I'm getting weird hangs on Github Actions when using `std::atomic<state_type>::compare_exchange_strong` under GCC 13 on Ubuntu 23.04 (only; GCC 12 and earlier on Ubuntu 22.04 and earlier work). `state_type` is defined as ``` struct state_type { std::uint64_t timestamp; std::uint16_t clock_seq; }; ``` and the code doing the CAS is ``` auto oldst = ps_->load( std::memory_order_relaxed ); for( ;; ) { auto newst = get_new_state( oldst ); if( ps_->compare_exchange_strong( oldst, newst, std::memory_order_relaxed, std::memory_order_relaxed ) ) { state_ = newst; break; } } ``` where `ps` is of type `std::atomic<state_type>*`. At a glance, I see nothing immediately wrong with the generated code (https://godbolt.org/z/8Ee3hrTz8). However, when I change `state_type` to ``` struct state_type { std::uint64_t timestamp; std::uint16_t clock_seq; std::uint16_t padding[ 3 ]; }; ``` the hangs disappear. This leads me to think that the problem is caused by the original struct having padding, which isn't being handled correctly for some reason. As we know, `std::atomic<T>::compare_exchange_strong` is carefully specified to take and return `expected` by reference, such that it can both compare the entire object as if via `memcmp` (including the padding), and return it as if by `memcpy`, again including the padding. Even though the padding bits of the initial value returned by the atomic load are unspecified, at most one iteration of the loop would be required for the padding bits to converge and for the CAS to succeed. However, going by the symptoms alone, this doesn't seem to be the case here. The problem may well be inside libatomic, of course; I have no way to tell. One GHA run showing the issue is https://github.com/boostorg/uuid/actions/runs/8821753835, where only the GCC 13 job times out.

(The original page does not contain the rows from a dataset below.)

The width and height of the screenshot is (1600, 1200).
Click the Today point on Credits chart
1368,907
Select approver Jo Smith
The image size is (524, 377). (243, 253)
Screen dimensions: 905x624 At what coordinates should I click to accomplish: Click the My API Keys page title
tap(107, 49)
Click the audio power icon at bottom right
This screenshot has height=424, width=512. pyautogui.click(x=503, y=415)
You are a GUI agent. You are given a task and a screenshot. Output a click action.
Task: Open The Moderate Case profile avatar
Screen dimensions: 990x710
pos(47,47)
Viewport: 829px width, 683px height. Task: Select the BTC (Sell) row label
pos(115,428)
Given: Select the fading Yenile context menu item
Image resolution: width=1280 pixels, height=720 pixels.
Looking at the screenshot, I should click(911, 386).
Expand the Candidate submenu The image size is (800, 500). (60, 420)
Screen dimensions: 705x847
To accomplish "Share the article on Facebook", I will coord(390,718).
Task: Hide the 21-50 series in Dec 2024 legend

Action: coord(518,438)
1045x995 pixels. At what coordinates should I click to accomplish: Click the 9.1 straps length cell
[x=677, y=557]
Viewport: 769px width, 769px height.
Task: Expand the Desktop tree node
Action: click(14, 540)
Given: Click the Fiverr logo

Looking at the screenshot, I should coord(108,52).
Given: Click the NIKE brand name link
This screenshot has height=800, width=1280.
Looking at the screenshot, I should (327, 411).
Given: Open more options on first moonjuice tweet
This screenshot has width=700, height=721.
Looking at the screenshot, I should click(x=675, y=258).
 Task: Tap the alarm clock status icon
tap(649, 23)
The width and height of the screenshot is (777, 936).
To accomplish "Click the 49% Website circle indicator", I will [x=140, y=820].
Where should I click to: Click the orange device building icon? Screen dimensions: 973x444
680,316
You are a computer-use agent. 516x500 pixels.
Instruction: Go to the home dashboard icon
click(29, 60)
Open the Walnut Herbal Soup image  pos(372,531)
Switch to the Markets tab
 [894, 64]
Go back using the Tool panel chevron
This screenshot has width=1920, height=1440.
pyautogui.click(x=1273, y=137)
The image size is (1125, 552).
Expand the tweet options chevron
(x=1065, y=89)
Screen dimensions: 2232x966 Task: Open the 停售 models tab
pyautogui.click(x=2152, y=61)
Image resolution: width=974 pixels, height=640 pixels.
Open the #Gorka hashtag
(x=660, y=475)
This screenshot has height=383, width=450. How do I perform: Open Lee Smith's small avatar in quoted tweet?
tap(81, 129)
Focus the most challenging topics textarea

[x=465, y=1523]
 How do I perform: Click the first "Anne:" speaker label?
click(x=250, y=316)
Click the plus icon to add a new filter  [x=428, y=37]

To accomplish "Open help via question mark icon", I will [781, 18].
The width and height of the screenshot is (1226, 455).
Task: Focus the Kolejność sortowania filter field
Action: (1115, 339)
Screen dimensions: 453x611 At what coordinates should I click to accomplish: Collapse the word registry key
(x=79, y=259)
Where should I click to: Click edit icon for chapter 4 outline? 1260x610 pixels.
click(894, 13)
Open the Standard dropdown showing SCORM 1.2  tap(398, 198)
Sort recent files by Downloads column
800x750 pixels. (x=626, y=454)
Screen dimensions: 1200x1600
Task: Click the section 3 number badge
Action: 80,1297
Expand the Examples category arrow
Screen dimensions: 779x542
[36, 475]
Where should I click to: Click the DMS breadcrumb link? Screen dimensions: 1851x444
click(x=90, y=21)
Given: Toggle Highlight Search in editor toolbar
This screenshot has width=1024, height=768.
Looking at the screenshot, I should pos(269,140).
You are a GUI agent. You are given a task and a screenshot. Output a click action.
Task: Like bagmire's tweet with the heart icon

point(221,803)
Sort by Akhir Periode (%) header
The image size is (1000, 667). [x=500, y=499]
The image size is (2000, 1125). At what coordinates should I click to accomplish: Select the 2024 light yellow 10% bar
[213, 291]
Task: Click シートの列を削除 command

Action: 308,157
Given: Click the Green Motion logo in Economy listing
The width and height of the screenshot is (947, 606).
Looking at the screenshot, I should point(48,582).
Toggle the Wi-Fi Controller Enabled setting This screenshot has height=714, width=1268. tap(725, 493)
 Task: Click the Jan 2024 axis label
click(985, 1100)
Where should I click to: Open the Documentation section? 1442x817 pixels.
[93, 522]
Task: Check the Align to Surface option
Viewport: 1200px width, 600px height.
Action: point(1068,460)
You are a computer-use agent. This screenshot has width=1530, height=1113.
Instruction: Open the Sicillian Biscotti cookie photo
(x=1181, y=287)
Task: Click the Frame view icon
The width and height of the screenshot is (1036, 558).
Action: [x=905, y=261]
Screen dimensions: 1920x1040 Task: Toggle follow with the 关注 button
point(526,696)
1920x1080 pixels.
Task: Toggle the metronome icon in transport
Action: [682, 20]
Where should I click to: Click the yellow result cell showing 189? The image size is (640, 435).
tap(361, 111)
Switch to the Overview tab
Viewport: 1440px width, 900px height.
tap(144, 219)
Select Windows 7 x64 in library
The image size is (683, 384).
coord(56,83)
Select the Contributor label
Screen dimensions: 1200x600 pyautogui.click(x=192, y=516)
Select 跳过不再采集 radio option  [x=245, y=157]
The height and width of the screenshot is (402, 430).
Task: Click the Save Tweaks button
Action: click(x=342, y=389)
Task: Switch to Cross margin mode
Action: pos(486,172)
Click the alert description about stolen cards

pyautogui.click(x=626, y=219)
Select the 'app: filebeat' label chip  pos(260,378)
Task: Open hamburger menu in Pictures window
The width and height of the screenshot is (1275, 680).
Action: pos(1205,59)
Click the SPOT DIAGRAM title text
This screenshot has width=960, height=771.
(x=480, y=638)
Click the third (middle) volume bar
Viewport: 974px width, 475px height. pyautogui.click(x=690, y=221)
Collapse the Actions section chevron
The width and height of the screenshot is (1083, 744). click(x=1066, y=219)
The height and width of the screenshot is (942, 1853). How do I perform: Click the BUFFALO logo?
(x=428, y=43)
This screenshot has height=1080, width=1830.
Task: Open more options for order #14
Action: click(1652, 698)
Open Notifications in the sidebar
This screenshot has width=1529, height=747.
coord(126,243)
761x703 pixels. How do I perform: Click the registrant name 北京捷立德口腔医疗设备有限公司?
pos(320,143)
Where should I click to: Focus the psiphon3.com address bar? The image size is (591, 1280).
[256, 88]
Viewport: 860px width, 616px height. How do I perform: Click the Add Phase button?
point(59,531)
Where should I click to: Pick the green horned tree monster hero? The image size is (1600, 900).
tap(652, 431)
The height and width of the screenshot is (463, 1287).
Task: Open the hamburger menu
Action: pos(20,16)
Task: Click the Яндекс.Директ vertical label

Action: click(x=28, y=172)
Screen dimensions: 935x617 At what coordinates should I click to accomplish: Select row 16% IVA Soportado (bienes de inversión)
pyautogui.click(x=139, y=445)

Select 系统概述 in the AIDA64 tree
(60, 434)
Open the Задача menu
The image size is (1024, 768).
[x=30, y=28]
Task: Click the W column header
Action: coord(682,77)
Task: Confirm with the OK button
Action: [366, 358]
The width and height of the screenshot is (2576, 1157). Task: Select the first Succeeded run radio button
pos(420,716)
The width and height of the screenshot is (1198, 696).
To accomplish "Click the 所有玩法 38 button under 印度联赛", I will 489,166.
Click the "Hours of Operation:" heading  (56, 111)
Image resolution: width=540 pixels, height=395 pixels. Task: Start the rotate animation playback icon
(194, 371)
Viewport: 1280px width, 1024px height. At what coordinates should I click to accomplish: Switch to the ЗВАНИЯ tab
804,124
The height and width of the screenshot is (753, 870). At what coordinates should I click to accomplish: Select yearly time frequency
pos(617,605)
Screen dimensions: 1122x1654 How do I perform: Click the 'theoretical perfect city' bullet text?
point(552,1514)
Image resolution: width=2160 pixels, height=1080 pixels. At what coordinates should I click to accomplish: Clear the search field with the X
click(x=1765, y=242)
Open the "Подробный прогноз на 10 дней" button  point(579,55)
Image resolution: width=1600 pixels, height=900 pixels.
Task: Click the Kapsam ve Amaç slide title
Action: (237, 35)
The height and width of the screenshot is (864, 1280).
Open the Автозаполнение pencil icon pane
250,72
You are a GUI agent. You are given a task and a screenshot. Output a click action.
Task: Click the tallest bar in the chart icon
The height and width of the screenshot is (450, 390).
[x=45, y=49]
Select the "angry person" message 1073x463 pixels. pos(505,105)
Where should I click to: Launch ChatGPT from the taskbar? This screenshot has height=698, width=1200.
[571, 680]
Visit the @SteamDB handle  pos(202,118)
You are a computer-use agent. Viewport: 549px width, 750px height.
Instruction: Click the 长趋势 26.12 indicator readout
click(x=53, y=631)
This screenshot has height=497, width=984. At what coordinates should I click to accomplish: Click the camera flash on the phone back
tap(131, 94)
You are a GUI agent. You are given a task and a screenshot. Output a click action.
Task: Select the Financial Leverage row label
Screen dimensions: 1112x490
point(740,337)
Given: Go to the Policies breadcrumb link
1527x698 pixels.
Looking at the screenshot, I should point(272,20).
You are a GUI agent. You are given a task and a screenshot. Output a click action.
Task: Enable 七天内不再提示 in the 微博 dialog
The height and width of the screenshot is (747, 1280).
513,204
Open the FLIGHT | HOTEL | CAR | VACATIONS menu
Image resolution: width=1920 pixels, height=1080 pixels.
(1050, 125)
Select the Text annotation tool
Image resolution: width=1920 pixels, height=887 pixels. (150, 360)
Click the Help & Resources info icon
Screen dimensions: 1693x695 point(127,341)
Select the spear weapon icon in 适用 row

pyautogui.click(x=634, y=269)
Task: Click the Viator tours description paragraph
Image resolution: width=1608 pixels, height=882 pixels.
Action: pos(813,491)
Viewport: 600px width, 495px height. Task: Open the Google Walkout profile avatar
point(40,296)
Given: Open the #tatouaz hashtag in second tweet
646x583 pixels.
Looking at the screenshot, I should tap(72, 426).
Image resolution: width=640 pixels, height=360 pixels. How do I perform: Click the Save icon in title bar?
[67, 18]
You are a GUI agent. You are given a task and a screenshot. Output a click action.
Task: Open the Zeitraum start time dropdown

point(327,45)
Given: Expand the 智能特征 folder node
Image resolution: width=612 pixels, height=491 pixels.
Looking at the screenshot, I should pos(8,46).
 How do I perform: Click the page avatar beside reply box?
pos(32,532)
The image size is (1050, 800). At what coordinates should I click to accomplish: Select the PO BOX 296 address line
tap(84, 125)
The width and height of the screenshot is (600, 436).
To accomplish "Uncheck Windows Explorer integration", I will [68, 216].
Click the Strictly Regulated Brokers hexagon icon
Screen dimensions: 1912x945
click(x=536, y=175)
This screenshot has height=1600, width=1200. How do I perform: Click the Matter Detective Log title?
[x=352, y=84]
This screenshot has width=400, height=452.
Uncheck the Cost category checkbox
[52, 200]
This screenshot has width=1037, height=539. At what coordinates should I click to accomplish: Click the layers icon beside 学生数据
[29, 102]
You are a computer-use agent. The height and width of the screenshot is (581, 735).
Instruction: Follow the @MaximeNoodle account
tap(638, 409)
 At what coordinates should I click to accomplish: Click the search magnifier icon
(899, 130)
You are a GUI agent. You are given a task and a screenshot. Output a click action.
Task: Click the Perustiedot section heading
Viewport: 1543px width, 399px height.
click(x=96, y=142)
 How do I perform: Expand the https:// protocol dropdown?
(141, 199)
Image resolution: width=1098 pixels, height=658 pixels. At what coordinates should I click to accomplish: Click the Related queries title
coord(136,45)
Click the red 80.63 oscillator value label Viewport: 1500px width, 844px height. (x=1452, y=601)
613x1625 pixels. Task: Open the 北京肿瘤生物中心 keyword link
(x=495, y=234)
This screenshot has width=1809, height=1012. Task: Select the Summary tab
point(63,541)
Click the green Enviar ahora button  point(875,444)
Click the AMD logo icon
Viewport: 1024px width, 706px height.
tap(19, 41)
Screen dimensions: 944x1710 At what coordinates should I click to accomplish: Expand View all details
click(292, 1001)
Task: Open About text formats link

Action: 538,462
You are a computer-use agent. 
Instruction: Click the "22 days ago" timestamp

> The problem may well be inside libatomic, of course; I have no way to tell. Narrator: but he did, in fact, have a way to tell. This is a GHA run with GCC 9 to 13 tested on both Ubuntu 23.04 and Ubuntu 23.10, and only GCC 13 hangs. https://github.com/boostorg/uuid/actions/runs/8852038822/job/24309866206 And indeed, the codegen from GCC 12 (https://godbolt.org/z/xc7oT76fn) is radically different from (and much simpler than) the GCC 13 one (https://godbolt.org/z/eP48xv3Mr). I think that the problem has been introduced with this commit: https://github.com/gcc-mirror/gcc/commit/157236dbd621644b3cec50b6cf38811959f3e78c which, ironically enough, was supposed to improve the handling of types with padding bits, but broke them entirely. (I told the committee there was nothing wrong with compare_exchange as specified, but did they listen to me? To ask the question is to answer it.)
The issue is also present for GCC 14 on Ubuntu 24.04: https://github.com/boostorg/uuid/actions/runs/8853249656/job/24313667955
Can you provide a full runable testcase which shows the issue rather than just code snippets? And not just link to godbolt. You can attach it. In this case we don't need the preprocesed source since it is about the library that is having issue. Please make sure it only depends on the libstdc++/libc headers too.
This https://raw.githubusercontent.com/boostorg/uuid/feature/gcc_pr_114865/test/test_gcc_pr114865.cpp exhibits the problem for me on GCC 13/14. I'm only seeing the hang with -std=c++11 -m32 in the CI run because this combination is tested first, but I believe it's independent of standard level and address model.
Created attachment 58053 [details] testcase
(In reply to Peter Dimov from comment #4) > but I believe it's independent of standard level and address model. No it is dependent on the standard level. C++11 fails but C++14, C++17 and C++20 all pass.
The problem is only with auto atomic variables. Looks like the padding there is not being zeroed for -std=c++11 ...
(In reply to Andrew Pinski from comment #6) > No it is dependent on the standard level. C++11 fails but C++14, C++17 and > C++20 all pass. That's interesting because I see basically no difference in the generated code on CE between 11 and 14: --- "C++-x86-64 gcc 13.2-1 (1).asm" 2024-04-27 03:25:11.149385400 +0300 +++ "C++-x86-64 gcc 13.2-1.asm" 2024-04-27 03:24:59.207244400 +0300 @@ -76,10 +76,11 @@ jmp .L8 main: push rbx + mov eax, 8738 mov ebx, 1024 sub rsp, 16 mov QWORD PTR [rsp], 0 - mov QWORD PTR [rsp+8], 8738 + mov WORD PTR [rsp+8], ax .L14: mov rdi, rsp call generate(std::atomic<state_type>*) (https://godbolt.org/z/nexn5W4Ph)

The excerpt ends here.